• Given entries:

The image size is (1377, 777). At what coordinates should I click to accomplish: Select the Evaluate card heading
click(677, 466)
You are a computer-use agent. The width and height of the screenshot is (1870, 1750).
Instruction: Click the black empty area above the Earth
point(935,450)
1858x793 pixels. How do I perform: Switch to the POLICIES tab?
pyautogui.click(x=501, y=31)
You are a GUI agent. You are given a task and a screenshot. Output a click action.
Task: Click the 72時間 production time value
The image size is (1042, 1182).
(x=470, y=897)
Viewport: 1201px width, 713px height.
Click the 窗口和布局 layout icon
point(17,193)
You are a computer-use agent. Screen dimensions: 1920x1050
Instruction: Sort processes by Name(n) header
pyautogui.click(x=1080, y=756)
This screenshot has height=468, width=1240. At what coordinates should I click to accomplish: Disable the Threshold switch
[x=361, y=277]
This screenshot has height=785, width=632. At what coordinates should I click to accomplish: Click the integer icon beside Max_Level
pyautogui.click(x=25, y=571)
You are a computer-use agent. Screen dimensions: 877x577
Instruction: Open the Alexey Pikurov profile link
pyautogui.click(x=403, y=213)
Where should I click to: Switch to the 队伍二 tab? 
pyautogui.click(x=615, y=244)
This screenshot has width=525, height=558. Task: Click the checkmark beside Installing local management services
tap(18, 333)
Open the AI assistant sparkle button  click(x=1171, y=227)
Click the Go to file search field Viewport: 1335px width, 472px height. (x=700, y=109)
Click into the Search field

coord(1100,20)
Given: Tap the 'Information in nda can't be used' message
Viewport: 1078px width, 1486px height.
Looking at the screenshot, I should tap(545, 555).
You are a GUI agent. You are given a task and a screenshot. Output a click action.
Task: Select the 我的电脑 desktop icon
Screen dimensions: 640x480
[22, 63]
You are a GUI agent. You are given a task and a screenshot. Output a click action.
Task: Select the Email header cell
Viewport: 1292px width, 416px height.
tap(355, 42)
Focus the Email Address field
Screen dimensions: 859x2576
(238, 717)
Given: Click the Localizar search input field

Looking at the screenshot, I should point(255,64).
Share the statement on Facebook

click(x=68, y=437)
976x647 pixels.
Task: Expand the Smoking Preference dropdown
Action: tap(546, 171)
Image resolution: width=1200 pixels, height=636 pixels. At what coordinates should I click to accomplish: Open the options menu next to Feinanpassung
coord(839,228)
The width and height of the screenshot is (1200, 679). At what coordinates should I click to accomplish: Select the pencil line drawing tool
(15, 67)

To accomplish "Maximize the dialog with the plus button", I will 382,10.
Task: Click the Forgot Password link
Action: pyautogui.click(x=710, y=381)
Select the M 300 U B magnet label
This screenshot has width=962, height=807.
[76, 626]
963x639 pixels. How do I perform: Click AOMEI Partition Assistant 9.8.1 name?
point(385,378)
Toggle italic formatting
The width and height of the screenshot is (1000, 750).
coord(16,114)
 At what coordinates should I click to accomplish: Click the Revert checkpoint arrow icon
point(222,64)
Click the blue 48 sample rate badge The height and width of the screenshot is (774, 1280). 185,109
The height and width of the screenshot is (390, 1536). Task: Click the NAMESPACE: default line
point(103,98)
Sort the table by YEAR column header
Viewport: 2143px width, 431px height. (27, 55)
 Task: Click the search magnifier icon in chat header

• Exercise directions: Each line from the one that includes "Task: Select the Email header cell" down to the close of the records above is to be given again exactly, and no other line is to appear.

• Answer below:
Task: Select the Email header cell
Viewport: 1292px width, 416px height.
tap(355, 42)
Focus the Email Address field
Screen dimensions: 859x2576
(238, 717)
Given: Click the Localizar search input field

Looking at the screenshot, I should point(255,64).
Share the statement on Facebook

click(x=68, y=437)
976x647 pixels.
Task: Expand the Smoking Preference dropdown
Action: tap(546, 171)
Image resolution: width=1200 pixels, height=636 pixels. At what coordinates should I click to accomplish: Open the options menu next to Feinanpassung
coord(839,228)
The width and height of the screenshot is (1200, 679). At what coordinates should I click to accomplish: Select the pencil line drawing tool
(15, 67)

To accomplish "Maximize the dialog with the plus button", I will 382,10.
Task: Click the Forgot Password link
Action: pyautogui.click(x=710, y=381)
Select the M 300 U B magnet label
This screenshot has width=962, height=807.
[76, 626]
963x639 pixels. How do I perform: Click AOMEI Partition Assistant 9.8.1 name?
point(385,378)
Toggle italic formatting
The width and height of the screenshot is (1000, 750).
coord(16,114)
 At what coordinates should I click to accomplish: Click the Revert checkpoint arrow icon
point(222,64)
Click the blue 48 sample rate badge The height and width of the screenshot is (774, 1280). 185,109
The height and width of the screenshot is (390, 1536). Task: Click the NAMESPACE: default line
point(103,98)
Sort the table by YEAR column header
Viewport: 2143px width, 431px height. (27, 55)
 Task: Click the search magnifier icon in chat header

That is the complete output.